I spend my days advising companies on their use of technology and data, and I have increasingly applied similar principles in my personal life.

Since I started this blog over 18 months ago, my posts have focused on our lives in Ireland and travel around Europe. Separately, I I have written about data and AI on my work blog, which you are welcome to check out on Substack. This post will be different from anything I have shared before, focused instead on personal technology use and online security.

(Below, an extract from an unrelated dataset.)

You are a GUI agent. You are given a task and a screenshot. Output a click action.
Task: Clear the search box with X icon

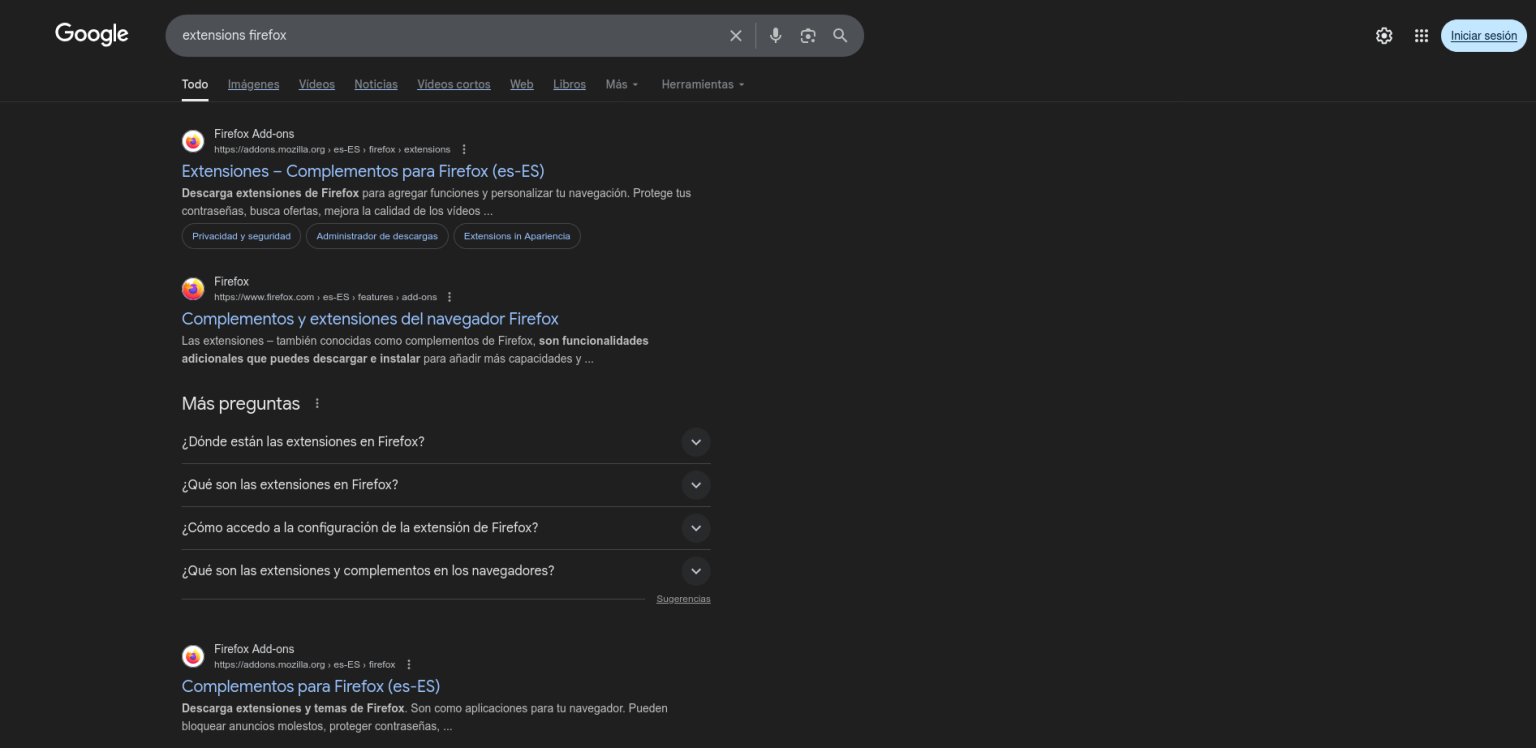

With a day job consulting for companies on technology and data, I try to find ways to implement the same advice in my own life. We advise businesses daily on using systems and information for two general purposes:

  1. Protect their investments
  2. Achieve their objectives

While the investments I protect and objectives I pursue in my personal life differ significantly from those of a business, many of the same technology principles apply.

Personal Digital Security

In this post, I will focus on protection through personal digital security. This requires a combination of tools and behaviours to reduce vulnerability to severe risks like identity theft and nuisances like targeted advertising and spam.

For my personal digital security, I employ the following strategies:

  1. Reduce my online presence and information
    1. Minimise the number of online accounts I hold
    2. Minimise the personal information stored in any account or provided to any service
  2. Secure the online accounts I maintain
    1. Leverage secure authentication methods when available
    2. Maintain and regularly rotate credentials to reduce risk of exposure

Active Management

As I was growing up, the internet was just getting started. I did not necessarily know better and certainly was not overly concerned with online security. Until recently—more recently than I would like to admit—I had no idea how many online accounts I had, but had no trouble accessing them because they all shared the same minimally secure password.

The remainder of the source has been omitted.